That being said, from a technological standpoint I don't feel that IE or FF have many things different from each other, apart from the above customisations, and the fact that HTML and other web coding designed for IE does not display or work properly in Firefox (a fact which can usually be remedied with the IE Tab add-on, another feature I like and have).


----------



## RootbeaR (Dec 9, 2006)

Elvandil said:


> So is that all right for FF just because we don't pay cash for it?


I find the opposite true.

People put up with a lot from MS after paying a fortune and go back to it again and again.

One little problem with Linux, out the door it goes.

Relating to browsers, how much does IE cost?


----------



## Elvandil (Aug 1, 2003)

Just about every (major) browser does what it needs to do. I generally have 3 or 4 different browsers open at one time. Each has some small feature that I like for some particular purpose. My virtualized GreenBrowser (not really a browser but a Trident front-end) seems to capture every possible download better than the others. Sleipnir is the most customizable and can switch from Gecko to Trident for best page rendering. And it remembers last opened pages. SeaMonkey lets me open multiple pages at once with no slowdown. K-Meleon or Opera work best for videos.

Though each has its own high points, it would certainly be possible to live with just one if that were necessary. But it is nice to have the choice and variety. And the competition makes all of them get better.


----------



## RootbeaR (Dec 9, 2006)

Elvandil said:


> Though each has its own high points, it would certainly be possible to live with just one if that were necessary. But it is nice to have the choice and variety. And the competition makes all of them get better.


:up:


----------



## tomdkat (May 6, 2006)

Elvandil said:


> Though each has its own high points, it would certainly be possible to live with just one if that were necessary. But it is nice to have the choice and variety. And the competition makes all of them get better.
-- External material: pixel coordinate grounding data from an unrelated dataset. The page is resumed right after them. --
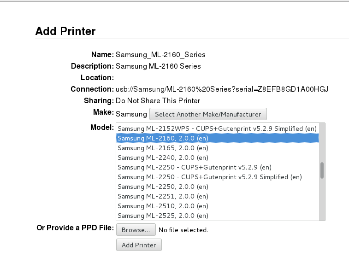Select the highlighted Samsung ML-2160 model

point(163,138)
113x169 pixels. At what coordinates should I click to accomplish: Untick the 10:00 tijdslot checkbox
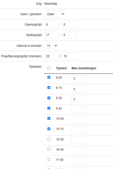49,119
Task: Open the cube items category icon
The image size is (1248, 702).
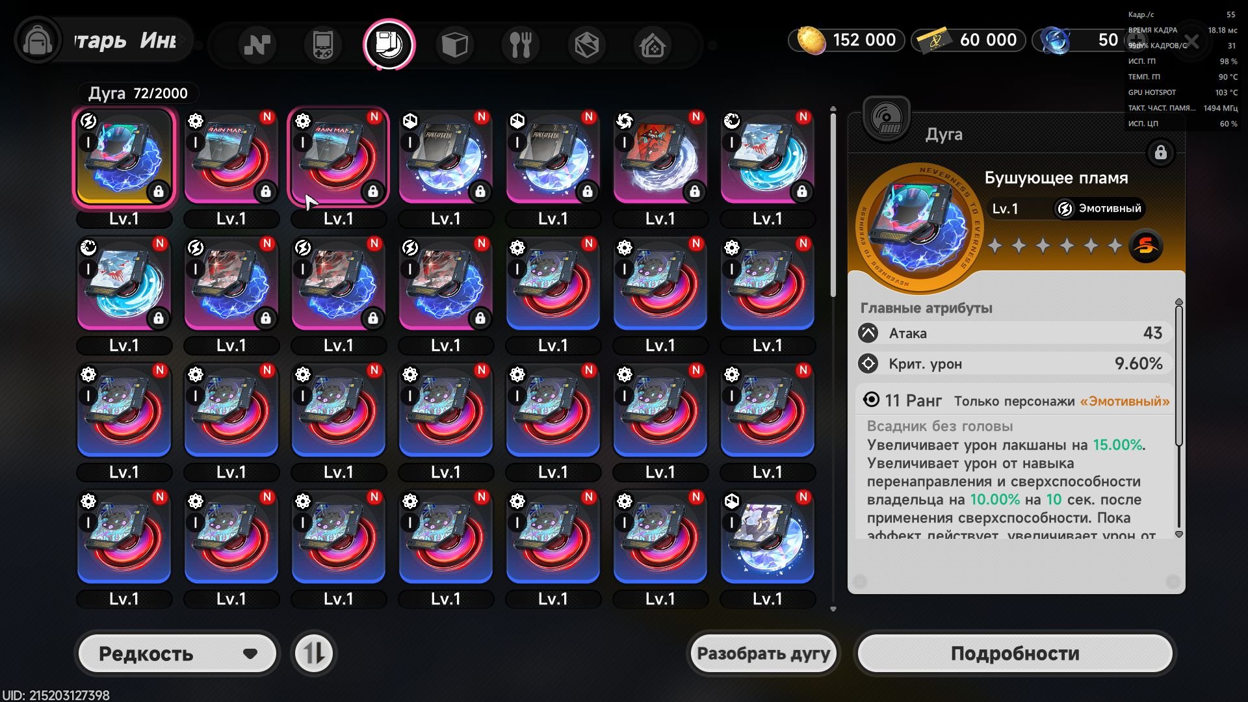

I don't necessarily agree with this since not all current browsers run on all platforms.

With the exception of IE8, IE has been FAR BEHIND the other modern browsers when it comes to W3 standards support. IE8 has addressed that perfectly and FINALLY I can develop a site that literally *just works* in IE, Firefox, Opera, Safari, and Google Chrome (and Ephiphany and Seamonkey and so on). In fact, I use IE8's compatibility view to see how a site I'm working on renders in IE7 vs IE8 and IE8 renders the page almost exactly like Firefox, Opera, Safari, and Google Chrome.

Outside of W3 standard support, I consider the browsers to be just about equal when talking about extensibility and related usability topics.

Being the long time IE-basher I've been, I must give Microsoft props for what they've done with IE8.

EDIT: With regard to the article, I consider the author an idiot. A typo in an online help file is considered a *bug* so a simple "bug count" isn't necessarily indicative of anything. What I do wonder is why the browser developers feel the need to "rush to market", considering how soooo many people complain at change. I mean the current user base has already learned their current browser and probably isn't in a hurry to get an upgrade unless they need some functionality they don't have now.

Peace...


----------



## techkid (Sep 2, 2004)

tomdkat said:


> With the exception of IE8, IE has been FAR BEHIND the other modern browsers when it comes to W3 standards support. IE8 has addressed that perfectly and FINALLY I can develop a site that literally *just works* in IE, Firefox, Opera, Safari, and Google Chrome (and Ephiphany and Seamonkey and so on).


Wow, really? Given how loosely Microsoft (and probably most if not all current web browsers) adhere to W3C standards, I'm surprised they put in the effort this time around...



tomdkat said:


> What I do wonder is why the browser developers feel the need to "rush to market", considering how soooo many people complain at change. I mean the current user base has already learned their current browser and probably isn't in a hurry to get an upgrade unless they need some functionality they don't have now.


It is kind of stupid that they are more concerned about getting their product "out there" than they are about functionality. It is a given that there are going to be bugs or holes in any software, but at least they can take the time to ensure that the system isn't going to crash or otherwise stop working properly when you run the software.


----------



## tomdkat (May 6, 2006)

techkid said:


> Wow, really? Given how loosely Microsoft (and probably most if not all current web browsers) adhere to W3C standards, I'm surprised they put in the effort this time around...


Yep, IE8 is great at supporting W3C standards (at least CSS1 and CSS2.1).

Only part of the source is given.